Le règlement européen sur les produits dérivés de gré à gré, les contreparties centrales et les référentiels centraux ou European Market and Infrastructure Regulation en anglais (EMIR), vise à rendre ces derniers plus sûrs et plus transparents. Entré en vigueur en 2013, puis de façon fractionnée en fonction des sujets, le règlement EMIR comporte un volet qui introduit une obligation de compensation portant dans un premier temps sur les contrats sur taux d’intérêt pour les fonds d’investissement alternatifs. Cette obligation devrait être applicable autour d’octobre 2016, sous réserve de sa validation par le Parlement européen et le Conseil de l'Union européenne, pour ceux dont le niveau d’activité sur dérivés non compensés dépasse 8 milliards d’euros (calculé fonds par fonds), et à l’horizon avril 2017 pour les autres. J’invite les SGP à analyser la situation de leurs fonds afin d’entreprendre la mise en conformité de leurs contrats, le cas échéant.

Décembre 2016 : PRIIPS

L’objectif du règlement sur le document d’informations clés des produits d’investissement, Packaged retail investment and insurance products en anglais (PRIIPS), est d’uniformiser l’information précontractuelle remise aux investisseurs non professionnels pour les produits d’investissement dont la performance est fonction d’actifs sous-jacents. Aussi faut-il s’attendre à des impacts sur l’information donnée par les producteurs de fonds sur les OPCVM et les FIA. Les sociétés de gestion qui produisent déjà un DICI sont exemptées jusqu’au 31 décembre 2019. Mais ce règlement pourrait aussi concerner des fonds qui ne font pas l’objet d’un DICI aujourd’hui. Alors, j’encourage vivement les acteurs du secteur à s’intéresser au sujet et à répondre aux consultations relatives aux normes techniques en cours d’élaboration afin que les textes tiennent compte des spécificités de la gestion d’actifs.

Sur quels projets de textes européens les acteurs de la gestion d’actifs devraient-ils se mobiliser ?

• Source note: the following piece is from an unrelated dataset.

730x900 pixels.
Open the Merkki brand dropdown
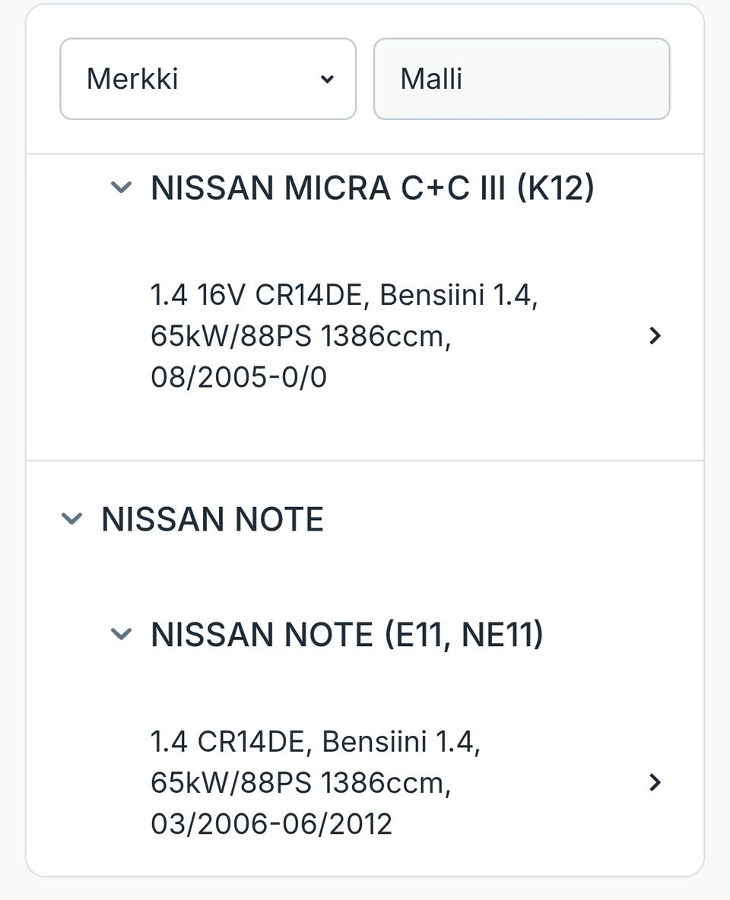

Les textes en cours de négociation

Xavier Parain : Certains textes européens actuellement en cours de négociation doivent faire l’objet d’une attention particulière de la part des acteurs de la gestion d’actifs. Parmi eux, je pense, notamment, à la directive Droits des actionnaires qui devrait renforcer les obligations de reporting sur les droits de vote ; au règlement Benchmark dans la mesure où les acteurs de la gestion ont couramment recours aux indices dans leurs stratégies de gestion ; ou bien encore à l’initiative « Titrisation » dans le cadre l’Union des marchés de capitaux. Ces textes devraient aboutir fin 2017 ou en 2018. D’ici-là, j’encourage les acteurs à prendre part aux débats et à répondre aux consultations qui seront lancées sur ces sujets.
Par ailleurs, Il sera intéressant de suivre les travaux sur le règlement européen relatif aux fonds monétaires (MMF), très attendu et souhaité par l’AMF. Compte tenu des volumes colossaux de la gestion monétaire française et des enjeux associés à cette réforme, je suis convaincu que la mobilisation des acteurs pourrait être précieuse dans les nouvelles phases de négociations que nous espérons voir arriver rapidement.

Des textes à venir ?

Xavier Parain : De nouvelles initiatives pourraient voir le jour à Bruxelles au cours des prochains mois. Parmi les sujets qui pourraient engager le domaine de la gestion, je pense, en particulier, aux sujets liés à la transition digitale qui est d’ores et déjà en train de s’opérer chez certains acteurs, en France et à l’étranger. Les nouvelles pratiques et offres observées récemment, imposent aux législateurs et aux régulateurs de s’interroger sur les nouveaux modes de distribution et de conseil. Les questions liées à la distribution de fonds en Europe et à l’international devraient ainsi donner l’opportunité aux acteurs d’échanger une nouvelle fois très concrètement avec l’AMF aux cours des prochains mois.